The new part could be called ‘Sulfur Reductase’, which is a real protein that performs this process with elemental sulfur or polysulfide (Sulfur reductase | SpringerLink). There would be an inbuilt assumption that we can treat elemental sulfur and sulfate the same, which requires a bit of hand-waving. Many IRL sulfate bacteria can do some processes involving both, but “although they thrive in the same habitats, sulfur reducing bacteria are incapable of sulfate reduction” (Sulfur-reducing bacteria - Wikipedia). This means that microbes can either convert elemental sulfur to H2S (S → H2S) or convert sulfate to H2S (SO4 → H2S). They can’t do both of these, although for our purposes, the two are treated the same anyway. We could refer to the solid compound simply as Sulfur (or S). It would not be necessary to display it in the compounds window, as it would show up on the cell itself.

There is a problem in this system of potential infinite recursion of the chemical processes if a cell has parts for feeding on both S and H2S - meaning that once a cell gets some sulfur, it can live on this indefinitely. There are some ways to mitigate this:
* The reactions could have less than perfect efficiency, with some sulfur being lost. This would prevent infinite re-use, and making it even less efficient would reduce the maximum lifetime of the chemicals but also make the process less desirable as a fuel source in the first place.
* We could alternatively use the Sulfate reduction reaction SO4 + ATP → H2S + 3 H2O (Sulfur cycle - Wikipedia) as a base, meaning that cells would be using energy to produce H2S. This could make it more of an investment, using extra energy when you have it to make more fuel for later.
* When the cell is producing Sulfur, this could not be counted towards usable Sulfur. The cell would have to wait until it is expelled, then swallow it again, when it would count as Ingested Matter. This wouldn’t prevent infinite recursion, but would make it more awkward to achieve.
* We could force cells to only use one pathway or the other. This would prevent any recursion for a single species, but would take a lot more work to implement.

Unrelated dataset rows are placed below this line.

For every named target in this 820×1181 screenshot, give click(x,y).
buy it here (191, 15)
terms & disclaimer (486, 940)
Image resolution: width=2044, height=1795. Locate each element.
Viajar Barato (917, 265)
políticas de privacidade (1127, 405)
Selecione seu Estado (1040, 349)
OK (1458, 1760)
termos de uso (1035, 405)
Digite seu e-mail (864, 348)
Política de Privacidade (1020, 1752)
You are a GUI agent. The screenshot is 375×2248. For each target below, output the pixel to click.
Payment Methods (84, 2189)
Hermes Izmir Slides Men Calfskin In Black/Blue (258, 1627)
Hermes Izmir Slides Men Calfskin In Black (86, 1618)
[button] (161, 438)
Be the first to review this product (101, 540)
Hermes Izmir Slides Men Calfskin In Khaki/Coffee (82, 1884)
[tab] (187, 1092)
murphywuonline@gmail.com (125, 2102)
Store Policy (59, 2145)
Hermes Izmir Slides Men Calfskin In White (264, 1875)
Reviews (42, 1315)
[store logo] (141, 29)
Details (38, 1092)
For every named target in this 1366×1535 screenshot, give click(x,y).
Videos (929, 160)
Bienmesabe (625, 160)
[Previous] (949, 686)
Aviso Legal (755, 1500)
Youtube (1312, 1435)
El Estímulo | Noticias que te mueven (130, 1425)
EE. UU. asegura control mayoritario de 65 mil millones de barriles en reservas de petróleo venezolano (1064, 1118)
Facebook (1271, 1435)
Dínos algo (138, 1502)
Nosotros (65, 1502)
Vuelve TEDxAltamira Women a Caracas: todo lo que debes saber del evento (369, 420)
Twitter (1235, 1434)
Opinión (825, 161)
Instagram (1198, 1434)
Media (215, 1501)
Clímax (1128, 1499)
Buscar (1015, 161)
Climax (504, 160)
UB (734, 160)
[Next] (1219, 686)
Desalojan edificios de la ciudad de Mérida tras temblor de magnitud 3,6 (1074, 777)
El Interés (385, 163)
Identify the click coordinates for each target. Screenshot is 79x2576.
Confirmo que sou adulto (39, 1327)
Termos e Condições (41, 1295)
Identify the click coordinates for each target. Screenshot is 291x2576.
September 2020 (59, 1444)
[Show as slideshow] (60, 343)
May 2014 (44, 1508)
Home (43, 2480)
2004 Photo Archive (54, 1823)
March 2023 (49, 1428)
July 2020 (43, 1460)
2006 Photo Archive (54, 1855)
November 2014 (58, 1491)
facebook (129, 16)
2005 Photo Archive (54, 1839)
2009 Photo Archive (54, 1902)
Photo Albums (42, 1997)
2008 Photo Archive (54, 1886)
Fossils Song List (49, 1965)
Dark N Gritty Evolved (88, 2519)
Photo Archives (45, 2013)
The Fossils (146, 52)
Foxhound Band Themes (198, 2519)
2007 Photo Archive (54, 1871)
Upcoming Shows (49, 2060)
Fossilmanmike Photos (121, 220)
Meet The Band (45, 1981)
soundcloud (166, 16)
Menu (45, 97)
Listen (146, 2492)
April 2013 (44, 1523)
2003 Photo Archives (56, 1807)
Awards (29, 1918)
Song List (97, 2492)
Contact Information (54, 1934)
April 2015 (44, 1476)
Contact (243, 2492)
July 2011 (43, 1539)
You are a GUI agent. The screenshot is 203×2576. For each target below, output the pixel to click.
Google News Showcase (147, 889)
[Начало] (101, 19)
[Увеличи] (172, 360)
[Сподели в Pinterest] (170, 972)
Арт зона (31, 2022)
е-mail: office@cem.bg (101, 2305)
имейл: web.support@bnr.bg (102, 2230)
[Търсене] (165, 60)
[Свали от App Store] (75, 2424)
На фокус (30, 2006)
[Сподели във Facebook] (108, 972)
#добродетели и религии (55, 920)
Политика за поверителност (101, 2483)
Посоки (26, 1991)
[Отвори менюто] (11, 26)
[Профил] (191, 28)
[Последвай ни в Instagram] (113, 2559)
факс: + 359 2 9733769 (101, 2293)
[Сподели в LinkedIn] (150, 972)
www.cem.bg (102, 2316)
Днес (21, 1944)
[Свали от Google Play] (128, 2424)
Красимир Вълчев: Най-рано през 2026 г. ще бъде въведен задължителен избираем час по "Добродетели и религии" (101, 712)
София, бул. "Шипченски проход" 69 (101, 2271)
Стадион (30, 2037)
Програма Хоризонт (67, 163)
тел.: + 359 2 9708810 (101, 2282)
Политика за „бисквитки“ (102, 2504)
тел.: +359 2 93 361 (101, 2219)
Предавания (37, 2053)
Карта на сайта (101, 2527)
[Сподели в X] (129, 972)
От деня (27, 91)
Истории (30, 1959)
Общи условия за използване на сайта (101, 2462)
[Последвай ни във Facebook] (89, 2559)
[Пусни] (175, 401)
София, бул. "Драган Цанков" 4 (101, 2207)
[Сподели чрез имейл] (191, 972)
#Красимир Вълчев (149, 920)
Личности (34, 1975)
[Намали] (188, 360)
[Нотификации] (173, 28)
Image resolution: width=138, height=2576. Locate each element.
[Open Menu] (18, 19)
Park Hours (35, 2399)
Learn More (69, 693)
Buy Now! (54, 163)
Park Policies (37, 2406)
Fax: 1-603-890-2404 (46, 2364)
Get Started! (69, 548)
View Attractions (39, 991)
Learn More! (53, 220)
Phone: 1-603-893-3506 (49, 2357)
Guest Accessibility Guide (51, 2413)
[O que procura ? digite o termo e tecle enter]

I don’t have an overall response, but…

I’ll say that it isn’t technically possible right now to prevent a cell from ejecting a cloud of a compound found in a chunk when it is over capacity or on death. But it is of course possible to not add cloud spawns of a new compound type.

This will require programming a lot of new systems.

This is starting to enter into (quite) hard to program territory (requires new visuals system for managing this rather than just having a bit of code to eject chunks when storage of certain compound is full).